→ **WORK REQUIRED**
The line bearing "367x450 pixels. How", together with all lines after it to the end of the material, should be repeated exactly; leave out everything else.

→ **SUPPLIED RECORDS**
----------
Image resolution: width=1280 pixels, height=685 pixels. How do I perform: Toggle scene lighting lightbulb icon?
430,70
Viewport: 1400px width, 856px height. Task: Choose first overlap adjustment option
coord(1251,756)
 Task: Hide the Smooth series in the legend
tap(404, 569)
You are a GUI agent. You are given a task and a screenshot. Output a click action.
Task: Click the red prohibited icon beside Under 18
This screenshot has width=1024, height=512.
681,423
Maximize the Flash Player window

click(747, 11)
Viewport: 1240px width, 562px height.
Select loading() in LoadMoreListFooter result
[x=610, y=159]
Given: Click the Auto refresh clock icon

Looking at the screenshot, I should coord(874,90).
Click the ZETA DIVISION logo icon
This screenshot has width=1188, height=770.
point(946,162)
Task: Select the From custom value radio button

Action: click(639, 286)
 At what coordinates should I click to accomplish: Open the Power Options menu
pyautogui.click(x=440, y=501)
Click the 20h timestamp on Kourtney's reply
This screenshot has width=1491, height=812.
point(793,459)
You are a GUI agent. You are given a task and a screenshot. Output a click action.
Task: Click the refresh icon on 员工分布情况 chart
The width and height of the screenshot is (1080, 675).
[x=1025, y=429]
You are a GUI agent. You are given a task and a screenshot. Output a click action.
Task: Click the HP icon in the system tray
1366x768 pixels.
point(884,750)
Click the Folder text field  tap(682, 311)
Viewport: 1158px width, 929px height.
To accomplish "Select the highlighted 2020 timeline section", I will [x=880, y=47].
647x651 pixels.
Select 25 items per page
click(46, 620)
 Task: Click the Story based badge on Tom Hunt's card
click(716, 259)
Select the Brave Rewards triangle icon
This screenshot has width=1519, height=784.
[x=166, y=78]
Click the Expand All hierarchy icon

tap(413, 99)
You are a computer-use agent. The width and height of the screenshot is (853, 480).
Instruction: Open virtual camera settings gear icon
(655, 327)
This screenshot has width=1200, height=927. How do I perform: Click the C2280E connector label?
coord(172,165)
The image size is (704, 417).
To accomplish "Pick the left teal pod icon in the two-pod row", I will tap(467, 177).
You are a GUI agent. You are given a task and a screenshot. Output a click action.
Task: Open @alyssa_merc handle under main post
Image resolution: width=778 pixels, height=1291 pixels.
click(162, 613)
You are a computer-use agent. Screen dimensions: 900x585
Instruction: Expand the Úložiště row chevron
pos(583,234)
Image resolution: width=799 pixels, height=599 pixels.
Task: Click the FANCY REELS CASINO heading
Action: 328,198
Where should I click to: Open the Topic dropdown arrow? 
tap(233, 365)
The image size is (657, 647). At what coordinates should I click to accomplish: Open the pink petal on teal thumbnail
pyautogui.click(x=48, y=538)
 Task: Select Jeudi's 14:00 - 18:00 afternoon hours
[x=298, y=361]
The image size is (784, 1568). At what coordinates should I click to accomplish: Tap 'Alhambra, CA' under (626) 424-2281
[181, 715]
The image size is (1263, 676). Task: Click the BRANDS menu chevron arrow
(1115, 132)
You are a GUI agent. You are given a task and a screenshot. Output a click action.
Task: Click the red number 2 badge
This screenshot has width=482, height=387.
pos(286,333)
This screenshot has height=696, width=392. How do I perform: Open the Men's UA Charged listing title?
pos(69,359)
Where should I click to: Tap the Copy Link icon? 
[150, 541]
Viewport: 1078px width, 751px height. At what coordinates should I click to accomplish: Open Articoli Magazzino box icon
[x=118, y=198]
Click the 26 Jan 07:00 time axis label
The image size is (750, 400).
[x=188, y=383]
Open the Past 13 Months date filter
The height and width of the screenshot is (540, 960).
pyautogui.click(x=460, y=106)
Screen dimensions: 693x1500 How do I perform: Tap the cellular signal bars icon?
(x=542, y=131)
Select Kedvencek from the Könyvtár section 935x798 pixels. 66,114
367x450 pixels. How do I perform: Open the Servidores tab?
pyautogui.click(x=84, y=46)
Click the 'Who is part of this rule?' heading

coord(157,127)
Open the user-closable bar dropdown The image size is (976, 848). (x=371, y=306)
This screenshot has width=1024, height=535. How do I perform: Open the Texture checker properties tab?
----------
→ **RESULT OF THE TASK**
367x450 pixels. How do I perform: Open the Servidores tab?
pyautogui.click(x=84, y=46)
Click the 'Who is part of this rule?' heading

coord(157,127)
Open the user-closable bar dropdown The image size is (976, 848). (x=371, y=306)
This screenshot has width=1024, height=535. How do I perform: Open the Texture checker properties tab?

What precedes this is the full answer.